Deutschlands größte Spendenplattform

Berliner Help Stiftung/ Teen Challenge Berlin

wird verwaltet von Tirza Pelzer

Über uns

Die Berliner Help Stiftung hat es sich zur Aufgabe gemacht, sich den Folgen von Armut zuzuwenden und Betroffenen nachhaltige Hilfe zu bieten. Unser größter Arbeitsbereich ist die Suchthilfe-Arbeit von Teen Challenge Berlin, die seit 2007 unter dem Dach der Berliner Help Stiftung agiert. Seit 1970 arbeiten wir als christlicher interkonfessioneller Träger in Berlin unter Suchtkranken und sozial benachteiligten Menschen sowie den hiervon betroffenen Kindern.
In unserer Arbeit wenden wir uns gezielt an suchtmittelabhängige und suchtgefährdete Menschen unserer Stadt, um praktische Hilfe zu leisten, aufzuklären, die Menschen am Rande unserer Gesellschaft zu unterstützen und christliche Werte, wie Hoffnung und Lebensmut zu vermitteln.
Neben der "Kiez Hilfe" (Sucht- und Lebenshilfe), existiert der "Kiez Kids" Bereich, eine Suchtpräventionsarbeit für Kinder aus sozial benachteiligten und suchtbelasteten Familien.
Die Stiftung unterstützt seit 2022 zudem ein Hilfsprojekt in Tansania

Letzte Projektneuigkeit

Wir haben 502,12 € Spendengelder erhalten

  Tirza Pelzer  02. Februar 2022 um 16:17 Uhr

Wir möchten uns ganz herzlich bei euch allen für eure finanzielle Unterstützung für die Kiez Hilfe bedanken! 
Wir starten in dieses neue Jahr mit einigen neuen Projekten der Kiez Hilfe. Wir freuen uns sehr, dass wir die Möglichkeit bekommen, der Not der obdachlosen Menschen in Berlin, nun noch verstärkter begegnen zu können. 
Anfang Januar startete unser Projekt „Work Challenge“, in dem wir acht Personen mit Suchterkrankungen und psychischen Beeinträchtigungen die Möglichkeit für einen niederschwelligen (Wieder-) Einstieg in ein Arbeitsverhältnis ermöglichen. Durch einen klaren Rahmen, professionelle Anleitung und individuelle Begleitung werden wir sie 10 Monate darin unterstützen und begleiten, im Leben wieder Fuß zu fassen. 
Außerdem starten wir zeitnah ein neues Projekt, in dem wir Wohnheime für wohnungslose Menschen aufsuchen, um den dort lebenden Männern, Frauen und Familien praktische Unterstützung, Beratung und Begleitung anbieten, um den Schritt „weg von der Straße in eine eigene Wohnung“ zu schaffen. 
Auch die Straßensozialarbeit bauen wir weiter aus. Regelmäßig suchen wir verschiedene Orte in Reinickendorf, Wedding und nun auch in Pankow auf, um den Hilfebedürftigen dort zu begegnen, wo sie sich aufhalten.
Auch im Café SehnSucht am Kottbusser Tor und in unserem Sozialmobil am Franz Neumann Platz läuft die Arbeit weiter: wir verteilen Essen, leisten praktische Soforthilfe, vermitteln Notübernachtungsplätze, beraten und begleiten. 

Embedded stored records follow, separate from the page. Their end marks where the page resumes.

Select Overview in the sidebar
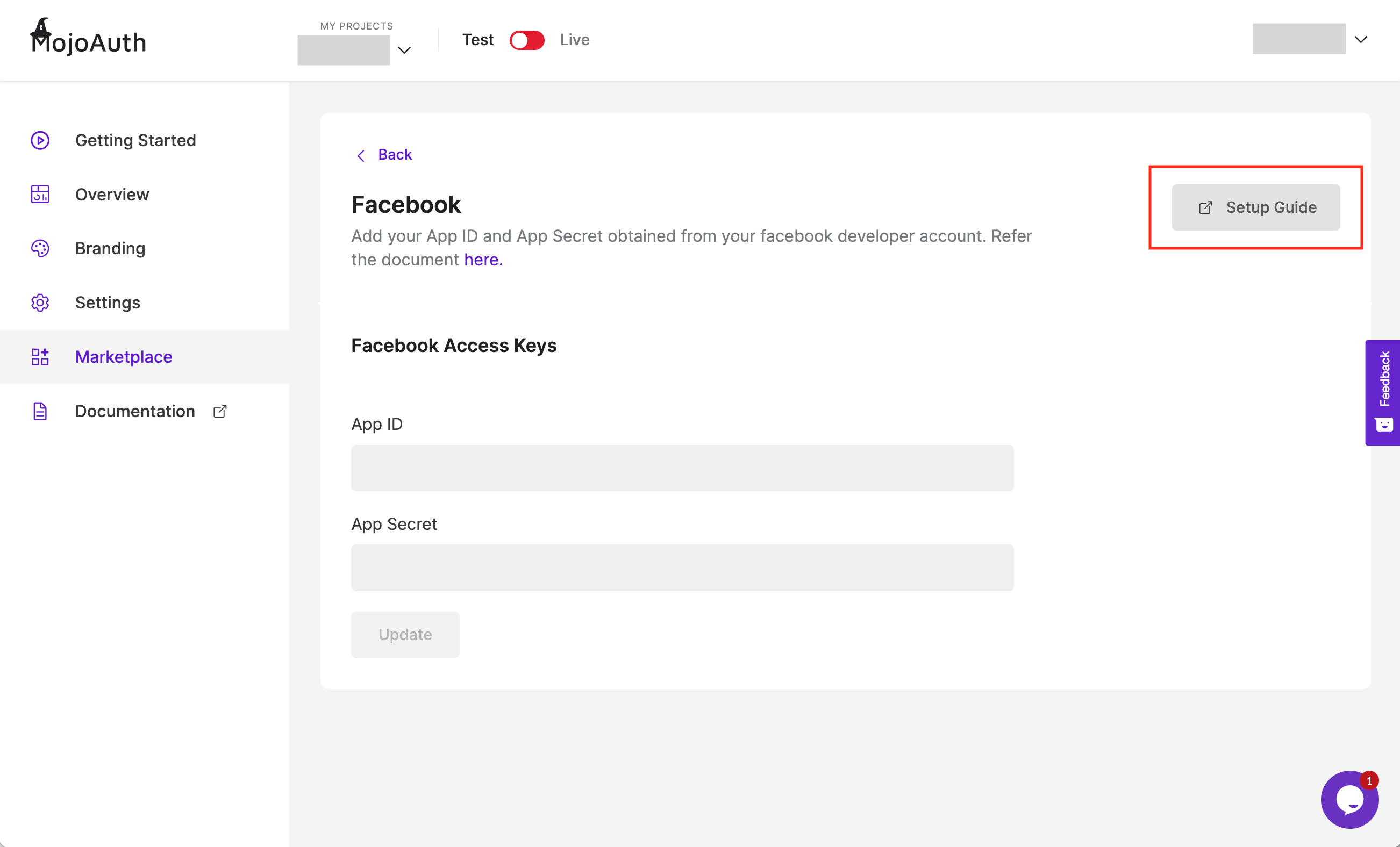This screenshot has height=847, width=1400. pos(112,194)
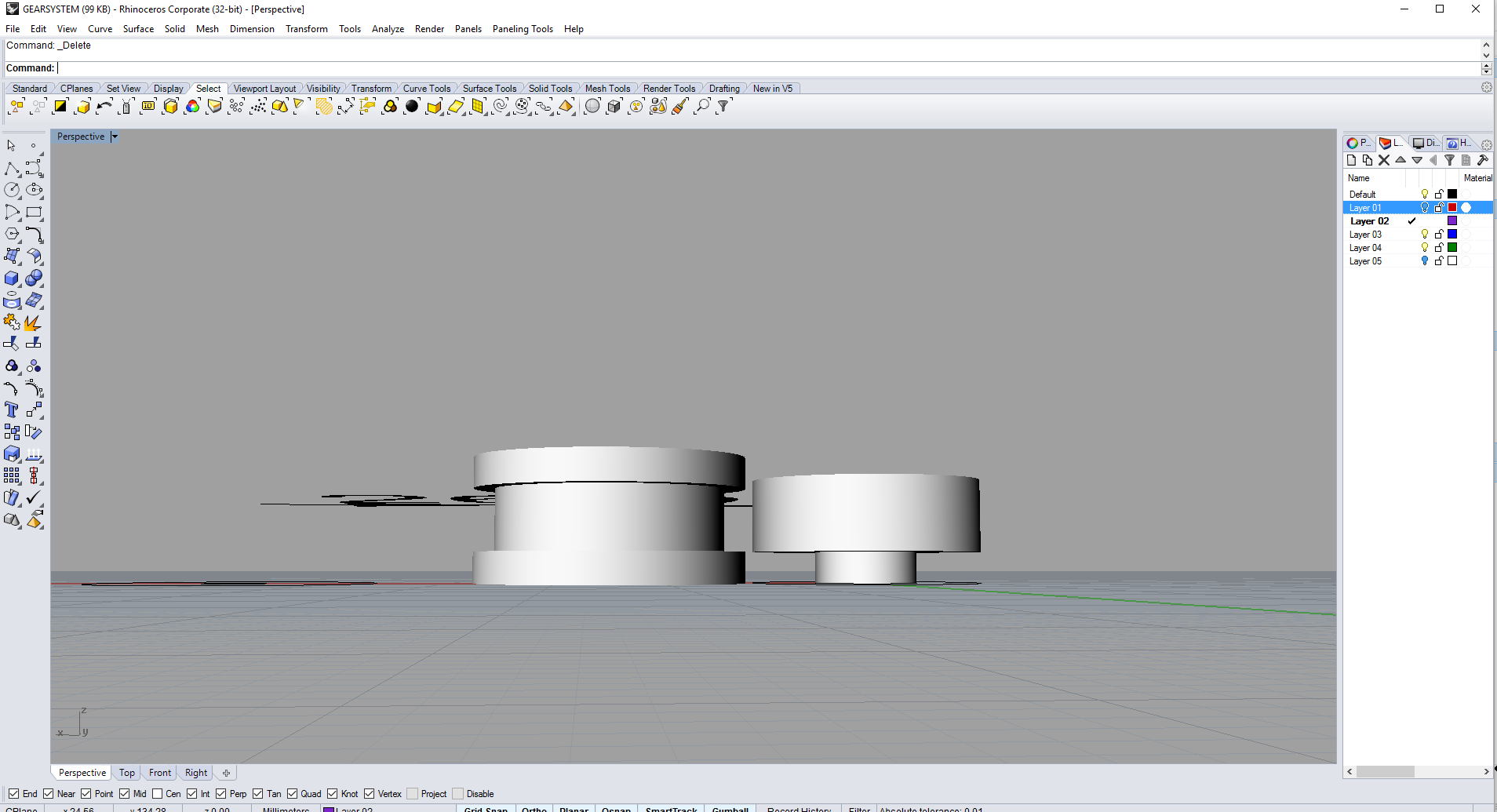Change the blue color swatch of Layer 03
Screen dimensions: 1497x812
tap(1452, 235)
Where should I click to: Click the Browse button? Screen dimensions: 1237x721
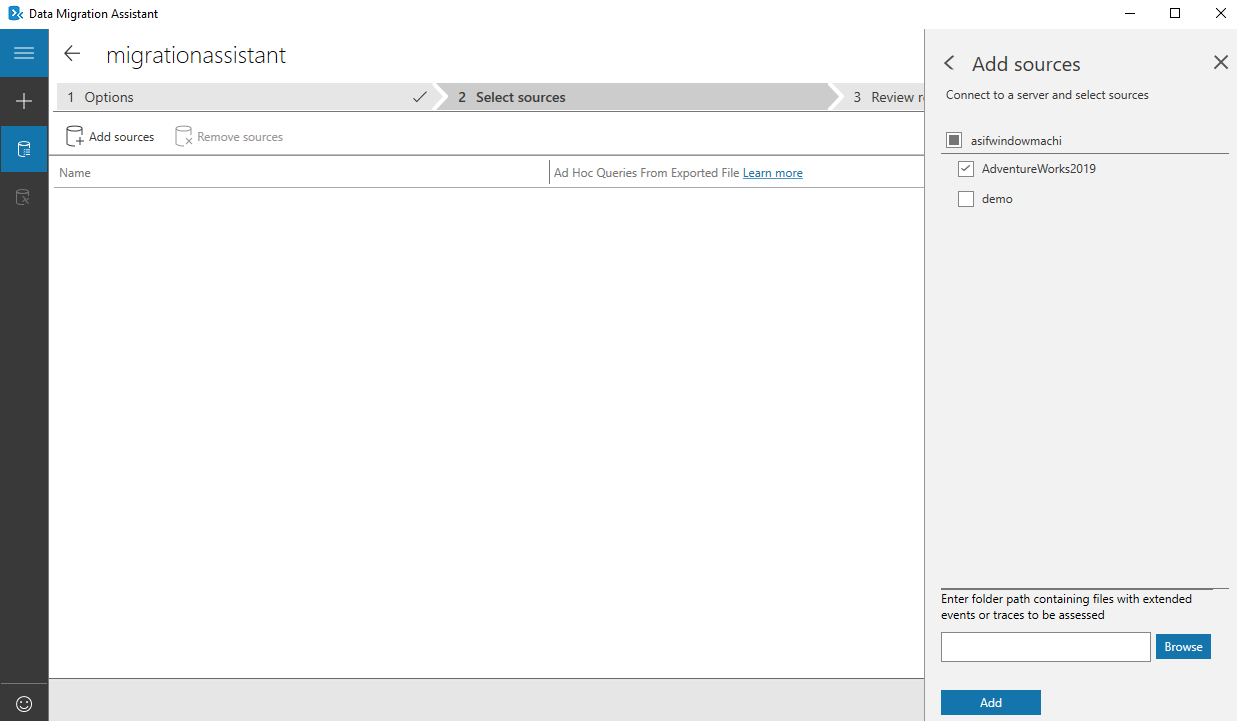coord(1183,647)
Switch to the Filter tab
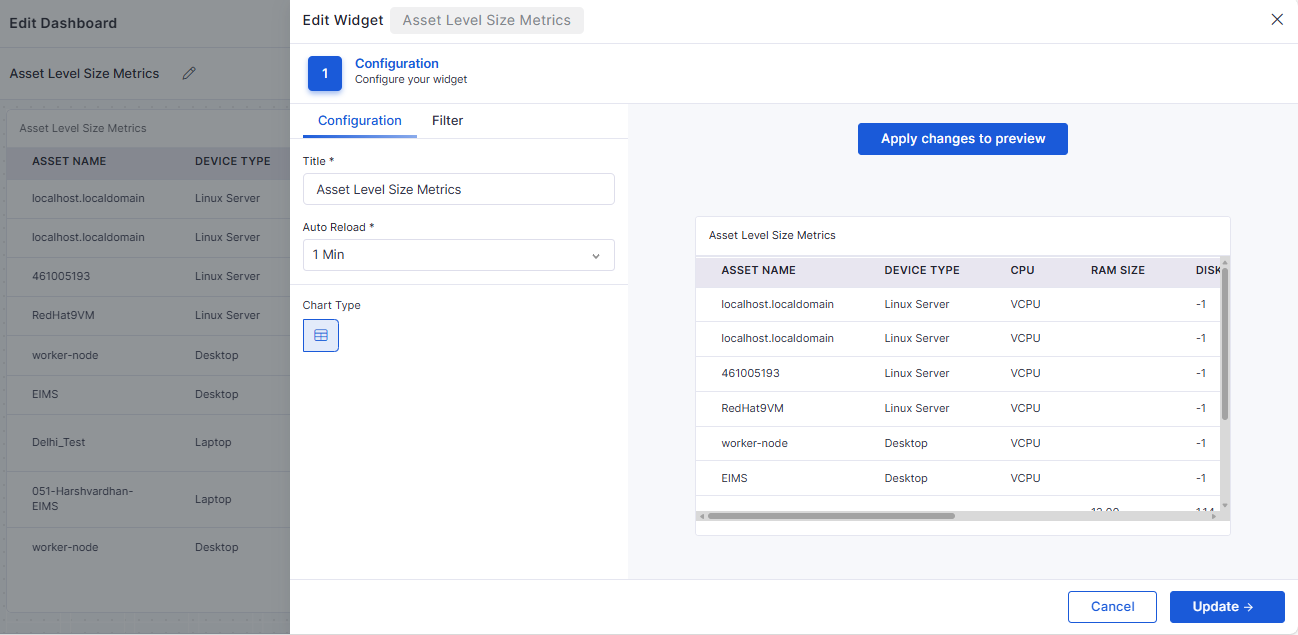1298x635 pixels. pos(447,121)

In all der Not, der wir tagtäglich begegnen, erleben wir aber auch immer wieder Lichtblicke! Wie vor kurzem als ein junger Mann, Mitte 20 zu uns kam. Suchtmittelabhängig und im Abrutschen in die Armut. Aber er wollte einen Ausstieg. Wollte so nicht weitermachen. Wir konnten ihm Mut machen und ihm praktisch helfen kurzfristig eine Entgiftung zu machen, schnell einen Therapie Platz zu finden und ihn selbst dort hinbegleiten. Nun ist er seit einigen Wochen in einer Langzeittherapie- Einrichtung und genießt den Abstand zu Berlin und zur Szene …  er kann sein Leben neu ordnen, eigene Perspektiven entwickeln und seine Sucht Stück für Stück in den Griff bekommen.

Solche Erfahrungen machen uns Mut. Und diesen Mut geben wir weiter: Mut zum Ausstieg und zum Aufbruch in die Zukunft. 
Wir danken euch von Herzen, dass ihr diese Arbeit möglich macht!